- **Aim of the task**:
In the records, find each line where "Edit" occurs, and copy it.
★ ★ ★ ★ ★
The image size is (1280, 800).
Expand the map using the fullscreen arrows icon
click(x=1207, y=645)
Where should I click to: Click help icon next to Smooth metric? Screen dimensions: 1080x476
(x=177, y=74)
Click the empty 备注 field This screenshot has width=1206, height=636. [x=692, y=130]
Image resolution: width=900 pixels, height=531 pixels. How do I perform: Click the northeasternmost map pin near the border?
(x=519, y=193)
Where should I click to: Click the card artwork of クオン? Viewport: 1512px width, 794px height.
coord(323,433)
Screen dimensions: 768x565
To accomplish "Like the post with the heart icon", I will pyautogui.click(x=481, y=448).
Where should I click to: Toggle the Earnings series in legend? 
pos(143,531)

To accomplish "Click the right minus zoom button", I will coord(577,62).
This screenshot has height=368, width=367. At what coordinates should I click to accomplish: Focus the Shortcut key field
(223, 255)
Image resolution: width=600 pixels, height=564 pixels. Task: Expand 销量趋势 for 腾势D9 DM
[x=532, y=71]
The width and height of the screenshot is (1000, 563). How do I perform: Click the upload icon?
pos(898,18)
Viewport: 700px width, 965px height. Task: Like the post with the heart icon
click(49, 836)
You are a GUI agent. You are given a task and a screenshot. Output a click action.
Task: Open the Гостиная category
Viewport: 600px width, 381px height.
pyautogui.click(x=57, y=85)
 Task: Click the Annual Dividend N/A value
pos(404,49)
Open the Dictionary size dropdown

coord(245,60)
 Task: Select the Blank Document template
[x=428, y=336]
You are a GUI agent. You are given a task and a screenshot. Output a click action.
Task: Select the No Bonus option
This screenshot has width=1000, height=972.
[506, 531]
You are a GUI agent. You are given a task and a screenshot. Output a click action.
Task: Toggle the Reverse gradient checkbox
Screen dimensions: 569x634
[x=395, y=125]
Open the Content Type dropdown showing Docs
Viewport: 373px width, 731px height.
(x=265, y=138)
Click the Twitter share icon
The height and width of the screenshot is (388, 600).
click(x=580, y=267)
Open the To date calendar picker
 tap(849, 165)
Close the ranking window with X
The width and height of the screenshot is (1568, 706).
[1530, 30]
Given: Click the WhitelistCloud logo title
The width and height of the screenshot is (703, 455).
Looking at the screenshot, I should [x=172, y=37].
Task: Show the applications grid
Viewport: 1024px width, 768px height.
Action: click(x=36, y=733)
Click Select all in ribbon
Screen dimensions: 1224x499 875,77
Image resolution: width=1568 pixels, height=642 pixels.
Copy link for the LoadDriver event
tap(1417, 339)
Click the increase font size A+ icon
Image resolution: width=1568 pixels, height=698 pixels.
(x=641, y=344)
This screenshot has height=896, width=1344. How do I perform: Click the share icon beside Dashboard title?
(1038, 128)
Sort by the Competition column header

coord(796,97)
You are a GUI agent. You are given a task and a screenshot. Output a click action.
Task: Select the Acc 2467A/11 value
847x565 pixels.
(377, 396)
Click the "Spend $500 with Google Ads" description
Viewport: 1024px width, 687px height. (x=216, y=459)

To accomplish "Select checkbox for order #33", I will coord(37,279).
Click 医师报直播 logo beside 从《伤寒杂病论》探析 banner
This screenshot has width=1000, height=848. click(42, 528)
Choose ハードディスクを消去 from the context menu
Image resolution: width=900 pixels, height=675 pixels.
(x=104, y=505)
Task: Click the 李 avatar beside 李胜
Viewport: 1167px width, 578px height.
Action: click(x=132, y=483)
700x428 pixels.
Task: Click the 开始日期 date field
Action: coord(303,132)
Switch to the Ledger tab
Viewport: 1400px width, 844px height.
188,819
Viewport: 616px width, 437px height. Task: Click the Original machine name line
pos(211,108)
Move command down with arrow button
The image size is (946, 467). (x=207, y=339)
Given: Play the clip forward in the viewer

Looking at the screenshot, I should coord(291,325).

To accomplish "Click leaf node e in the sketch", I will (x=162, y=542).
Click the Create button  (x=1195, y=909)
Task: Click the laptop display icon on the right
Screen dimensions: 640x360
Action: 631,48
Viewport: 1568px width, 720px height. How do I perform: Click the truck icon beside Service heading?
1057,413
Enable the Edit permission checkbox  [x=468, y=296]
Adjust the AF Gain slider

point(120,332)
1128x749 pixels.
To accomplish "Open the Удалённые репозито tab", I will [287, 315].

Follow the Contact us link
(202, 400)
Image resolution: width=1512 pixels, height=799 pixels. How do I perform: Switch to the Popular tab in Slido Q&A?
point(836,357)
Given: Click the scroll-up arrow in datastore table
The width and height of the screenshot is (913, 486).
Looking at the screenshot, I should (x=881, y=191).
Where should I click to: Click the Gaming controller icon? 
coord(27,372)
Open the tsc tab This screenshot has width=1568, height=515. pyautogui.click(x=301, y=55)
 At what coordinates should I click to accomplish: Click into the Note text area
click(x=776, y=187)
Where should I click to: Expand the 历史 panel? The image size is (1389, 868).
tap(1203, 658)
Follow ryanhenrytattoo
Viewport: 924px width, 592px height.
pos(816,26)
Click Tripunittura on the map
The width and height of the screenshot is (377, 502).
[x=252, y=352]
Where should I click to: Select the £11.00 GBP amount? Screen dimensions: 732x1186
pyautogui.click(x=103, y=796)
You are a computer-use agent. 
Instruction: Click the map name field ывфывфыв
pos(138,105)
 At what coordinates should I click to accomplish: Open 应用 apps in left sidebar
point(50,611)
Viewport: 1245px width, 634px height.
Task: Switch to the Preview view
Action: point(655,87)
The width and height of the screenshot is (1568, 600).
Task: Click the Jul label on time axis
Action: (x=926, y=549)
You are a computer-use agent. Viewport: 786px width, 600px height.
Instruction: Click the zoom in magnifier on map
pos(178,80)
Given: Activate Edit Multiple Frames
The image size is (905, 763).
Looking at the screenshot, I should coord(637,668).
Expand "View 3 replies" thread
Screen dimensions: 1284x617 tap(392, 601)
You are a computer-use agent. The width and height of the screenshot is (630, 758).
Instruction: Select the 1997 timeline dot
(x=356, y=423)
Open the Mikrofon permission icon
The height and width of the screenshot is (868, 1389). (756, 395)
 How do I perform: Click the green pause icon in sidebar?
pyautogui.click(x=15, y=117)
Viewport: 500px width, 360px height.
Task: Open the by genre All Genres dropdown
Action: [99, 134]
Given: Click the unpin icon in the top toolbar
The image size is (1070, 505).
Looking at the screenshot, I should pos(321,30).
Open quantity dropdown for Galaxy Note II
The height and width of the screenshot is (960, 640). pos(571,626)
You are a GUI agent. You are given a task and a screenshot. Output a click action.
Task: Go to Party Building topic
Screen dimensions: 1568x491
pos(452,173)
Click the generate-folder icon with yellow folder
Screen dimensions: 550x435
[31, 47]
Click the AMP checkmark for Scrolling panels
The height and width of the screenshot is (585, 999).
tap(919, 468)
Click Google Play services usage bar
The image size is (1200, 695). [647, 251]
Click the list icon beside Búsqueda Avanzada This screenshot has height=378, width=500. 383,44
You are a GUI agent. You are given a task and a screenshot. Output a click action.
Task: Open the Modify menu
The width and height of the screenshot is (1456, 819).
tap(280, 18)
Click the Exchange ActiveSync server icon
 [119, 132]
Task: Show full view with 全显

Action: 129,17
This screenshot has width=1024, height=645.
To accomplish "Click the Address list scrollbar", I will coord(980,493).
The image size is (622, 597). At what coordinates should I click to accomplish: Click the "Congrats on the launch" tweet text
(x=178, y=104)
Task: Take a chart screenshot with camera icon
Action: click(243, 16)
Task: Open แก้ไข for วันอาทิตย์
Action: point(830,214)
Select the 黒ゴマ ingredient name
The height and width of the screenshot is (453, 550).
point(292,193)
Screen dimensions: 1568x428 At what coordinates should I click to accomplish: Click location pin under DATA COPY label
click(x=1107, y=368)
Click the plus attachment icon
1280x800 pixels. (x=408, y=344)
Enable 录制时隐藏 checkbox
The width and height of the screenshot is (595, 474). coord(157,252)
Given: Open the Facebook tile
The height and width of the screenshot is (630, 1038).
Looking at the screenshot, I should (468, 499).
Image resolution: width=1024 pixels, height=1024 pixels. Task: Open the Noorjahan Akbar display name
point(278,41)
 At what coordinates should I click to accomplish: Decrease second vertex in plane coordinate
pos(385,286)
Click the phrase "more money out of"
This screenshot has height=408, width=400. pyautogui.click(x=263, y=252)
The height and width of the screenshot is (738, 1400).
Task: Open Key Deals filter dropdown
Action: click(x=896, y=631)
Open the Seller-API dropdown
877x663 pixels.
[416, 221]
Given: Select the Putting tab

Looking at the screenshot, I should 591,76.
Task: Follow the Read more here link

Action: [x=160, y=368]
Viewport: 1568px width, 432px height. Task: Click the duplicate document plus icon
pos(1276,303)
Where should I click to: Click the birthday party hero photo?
★ ★ ★ ★ ★
- **Solution to the problem**:
Enable the Edit permission checkbox  [x=468, y=296]
Given: Activate Edit Multiple Frames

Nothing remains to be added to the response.